■ PROBLEM REQUIREMENTS ■
Rewrite the items from the line with "Click the General Ping Test arrow icon" to the line with "(x=332, y=145)", replacing "hammer-and-wrench" with "toolbox" and leaving everything else unchanged.
_ _ _ _ _
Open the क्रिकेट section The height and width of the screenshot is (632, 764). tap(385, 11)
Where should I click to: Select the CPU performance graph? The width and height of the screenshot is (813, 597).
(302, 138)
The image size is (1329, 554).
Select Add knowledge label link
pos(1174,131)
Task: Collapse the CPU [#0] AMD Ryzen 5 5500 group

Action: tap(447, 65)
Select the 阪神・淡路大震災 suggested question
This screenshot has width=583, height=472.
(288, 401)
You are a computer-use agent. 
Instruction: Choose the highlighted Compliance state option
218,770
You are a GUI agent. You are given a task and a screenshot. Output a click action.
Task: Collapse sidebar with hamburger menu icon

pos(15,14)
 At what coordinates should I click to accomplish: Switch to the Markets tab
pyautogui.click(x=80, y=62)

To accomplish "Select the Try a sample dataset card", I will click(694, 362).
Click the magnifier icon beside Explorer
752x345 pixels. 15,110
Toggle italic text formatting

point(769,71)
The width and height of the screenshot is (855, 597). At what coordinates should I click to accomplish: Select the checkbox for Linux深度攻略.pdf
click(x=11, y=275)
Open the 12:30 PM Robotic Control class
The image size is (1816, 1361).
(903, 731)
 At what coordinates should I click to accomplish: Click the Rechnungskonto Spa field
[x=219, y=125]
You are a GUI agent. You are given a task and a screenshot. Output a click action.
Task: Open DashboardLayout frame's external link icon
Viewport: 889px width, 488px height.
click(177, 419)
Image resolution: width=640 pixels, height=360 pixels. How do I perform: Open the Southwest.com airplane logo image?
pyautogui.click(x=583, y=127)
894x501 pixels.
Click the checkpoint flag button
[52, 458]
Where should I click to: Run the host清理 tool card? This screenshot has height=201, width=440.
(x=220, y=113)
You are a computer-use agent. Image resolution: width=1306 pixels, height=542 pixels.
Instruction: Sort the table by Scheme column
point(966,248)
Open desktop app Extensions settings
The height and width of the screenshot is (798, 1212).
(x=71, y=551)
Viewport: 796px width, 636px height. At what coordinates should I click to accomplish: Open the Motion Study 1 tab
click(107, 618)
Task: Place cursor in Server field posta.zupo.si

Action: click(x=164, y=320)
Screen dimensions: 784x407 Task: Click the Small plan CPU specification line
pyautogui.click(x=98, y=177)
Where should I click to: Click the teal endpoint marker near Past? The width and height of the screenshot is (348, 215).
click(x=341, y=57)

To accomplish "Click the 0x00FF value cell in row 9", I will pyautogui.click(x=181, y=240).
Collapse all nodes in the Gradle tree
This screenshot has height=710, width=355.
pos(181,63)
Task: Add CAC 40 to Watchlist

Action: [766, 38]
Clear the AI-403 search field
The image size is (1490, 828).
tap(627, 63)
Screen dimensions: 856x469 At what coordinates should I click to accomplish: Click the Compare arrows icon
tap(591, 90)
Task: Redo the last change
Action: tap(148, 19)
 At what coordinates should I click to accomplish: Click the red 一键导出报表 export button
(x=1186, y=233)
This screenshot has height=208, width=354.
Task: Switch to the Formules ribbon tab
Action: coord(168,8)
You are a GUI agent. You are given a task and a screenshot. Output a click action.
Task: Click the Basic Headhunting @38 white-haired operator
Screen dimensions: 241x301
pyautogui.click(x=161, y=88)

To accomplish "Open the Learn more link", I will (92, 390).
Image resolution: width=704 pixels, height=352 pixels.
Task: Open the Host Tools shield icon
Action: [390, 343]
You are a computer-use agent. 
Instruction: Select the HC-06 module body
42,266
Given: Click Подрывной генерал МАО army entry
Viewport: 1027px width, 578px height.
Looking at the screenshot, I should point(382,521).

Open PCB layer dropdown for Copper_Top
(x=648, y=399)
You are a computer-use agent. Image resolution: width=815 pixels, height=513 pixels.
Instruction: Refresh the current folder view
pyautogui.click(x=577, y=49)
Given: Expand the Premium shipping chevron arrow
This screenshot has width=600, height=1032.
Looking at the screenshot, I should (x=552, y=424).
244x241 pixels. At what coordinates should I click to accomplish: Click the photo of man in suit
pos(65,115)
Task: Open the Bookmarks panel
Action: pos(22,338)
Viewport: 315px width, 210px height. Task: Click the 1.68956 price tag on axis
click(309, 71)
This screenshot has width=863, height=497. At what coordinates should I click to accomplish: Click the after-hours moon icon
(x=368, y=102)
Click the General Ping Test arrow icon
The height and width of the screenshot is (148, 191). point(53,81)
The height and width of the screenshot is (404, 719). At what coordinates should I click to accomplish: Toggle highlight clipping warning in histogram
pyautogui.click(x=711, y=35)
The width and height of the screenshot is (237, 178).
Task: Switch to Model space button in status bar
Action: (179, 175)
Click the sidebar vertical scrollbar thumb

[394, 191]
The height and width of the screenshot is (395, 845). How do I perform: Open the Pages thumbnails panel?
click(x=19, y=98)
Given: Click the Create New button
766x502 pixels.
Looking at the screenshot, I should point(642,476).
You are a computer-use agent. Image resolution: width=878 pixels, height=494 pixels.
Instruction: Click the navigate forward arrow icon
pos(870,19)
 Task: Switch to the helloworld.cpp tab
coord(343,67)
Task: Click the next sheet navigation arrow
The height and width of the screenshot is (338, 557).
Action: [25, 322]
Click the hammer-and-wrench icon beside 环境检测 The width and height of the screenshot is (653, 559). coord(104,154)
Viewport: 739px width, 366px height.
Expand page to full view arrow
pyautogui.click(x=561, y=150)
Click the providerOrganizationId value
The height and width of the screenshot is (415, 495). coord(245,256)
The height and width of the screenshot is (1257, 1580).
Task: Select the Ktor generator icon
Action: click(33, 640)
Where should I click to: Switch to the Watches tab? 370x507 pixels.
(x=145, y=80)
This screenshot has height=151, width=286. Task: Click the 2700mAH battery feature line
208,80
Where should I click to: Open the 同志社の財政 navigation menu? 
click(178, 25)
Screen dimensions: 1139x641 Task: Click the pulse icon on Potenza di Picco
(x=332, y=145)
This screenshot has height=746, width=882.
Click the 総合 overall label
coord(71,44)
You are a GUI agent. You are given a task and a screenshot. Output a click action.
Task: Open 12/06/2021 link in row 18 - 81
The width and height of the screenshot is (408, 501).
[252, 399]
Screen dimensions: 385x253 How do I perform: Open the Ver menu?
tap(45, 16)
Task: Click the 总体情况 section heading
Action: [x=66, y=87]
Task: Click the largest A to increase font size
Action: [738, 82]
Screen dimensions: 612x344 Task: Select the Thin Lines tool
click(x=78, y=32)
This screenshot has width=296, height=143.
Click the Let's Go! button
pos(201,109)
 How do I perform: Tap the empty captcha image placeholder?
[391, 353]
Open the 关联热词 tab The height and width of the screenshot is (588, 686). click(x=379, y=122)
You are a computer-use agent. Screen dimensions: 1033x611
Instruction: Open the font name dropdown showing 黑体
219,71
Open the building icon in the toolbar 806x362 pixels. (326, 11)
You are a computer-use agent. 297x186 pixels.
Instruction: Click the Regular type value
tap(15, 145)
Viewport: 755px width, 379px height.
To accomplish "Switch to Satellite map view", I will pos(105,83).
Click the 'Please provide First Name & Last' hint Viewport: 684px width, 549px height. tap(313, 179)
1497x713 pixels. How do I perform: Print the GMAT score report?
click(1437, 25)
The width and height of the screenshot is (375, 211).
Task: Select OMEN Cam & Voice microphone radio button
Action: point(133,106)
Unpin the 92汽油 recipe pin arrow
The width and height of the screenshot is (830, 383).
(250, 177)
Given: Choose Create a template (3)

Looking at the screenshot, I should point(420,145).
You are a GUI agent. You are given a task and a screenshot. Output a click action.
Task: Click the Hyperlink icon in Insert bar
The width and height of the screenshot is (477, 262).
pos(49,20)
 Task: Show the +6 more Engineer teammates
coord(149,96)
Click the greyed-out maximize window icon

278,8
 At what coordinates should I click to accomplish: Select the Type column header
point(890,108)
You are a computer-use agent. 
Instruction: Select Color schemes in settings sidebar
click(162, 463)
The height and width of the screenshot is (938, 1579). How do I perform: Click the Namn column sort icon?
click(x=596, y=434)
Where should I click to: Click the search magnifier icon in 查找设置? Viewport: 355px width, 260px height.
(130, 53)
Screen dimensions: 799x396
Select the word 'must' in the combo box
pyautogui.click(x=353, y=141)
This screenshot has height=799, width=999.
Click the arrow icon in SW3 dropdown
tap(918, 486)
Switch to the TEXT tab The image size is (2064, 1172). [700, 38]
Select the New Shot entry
_ _ _ _ _
■ THE REPLY ■
Click the General Ping Test arrow icon
The height and width of the screenshot is (148, 191). point(53,81)
The height and width of the screenshot is (404, 719). At what coordinates should I click to accomplish: Toggle highlight clipping warning in histogram
pyautogui.click(x=711, y=35)
The width and height of the screenshot is (237, 178).
Task: Switch to Model space button in status bar
Action: (179, 175)
Click the sidebar vertical scrollbar thumb

[394, 191]
The height and width of the screenshot is (395, 845). How do I perform: Open the Pages thumbnails panel?
click(x=19, y=98)
Given: Click the Create New button
766x502 pixels.
Looking at the screenshot, I should point(642,476).
You are a computer-use agent. Image resolution: width=878 pixels, height=494 pixels.
Instruction: Click the navigate forward arrow icon
pos(870,19)
 Task: Switch to the helloworld.cpp tab
coord(343,67)
Task: Click the next sheet navigation arrow
The height and width of the screenshot is (338, 557).
Action: [25, 322]
Click the toolbox icon beside 环境检测 The width and height of the screenshot is (653, 559). coord(104,154)
Viewport: 739px width, 366px height.
Expand page to full view arrow
pyautogui.click(x=561, y=150)
Click the providerOrganizationId value
The height and width of the screenshot is (415, 495). coord(245,256)
The height and width of the screenshot is (1257, 1580).
Task: Select the Ktor generator icon
Action: click(33, 640)
Where should I click to: Switch to the Watches tab? 370x507 pixels.
(x=145, y=80)
This screenshot has height=151, width=286. Task: Click the 2700mAH battery feature line
208,80
Where should I click to: Open the 同志社の財政 navigation menu? 
click(178, 25)
Screen dimensions: 1139x641 Task: Click the pulse icon on Potenza di Picco
(x=332, y=145)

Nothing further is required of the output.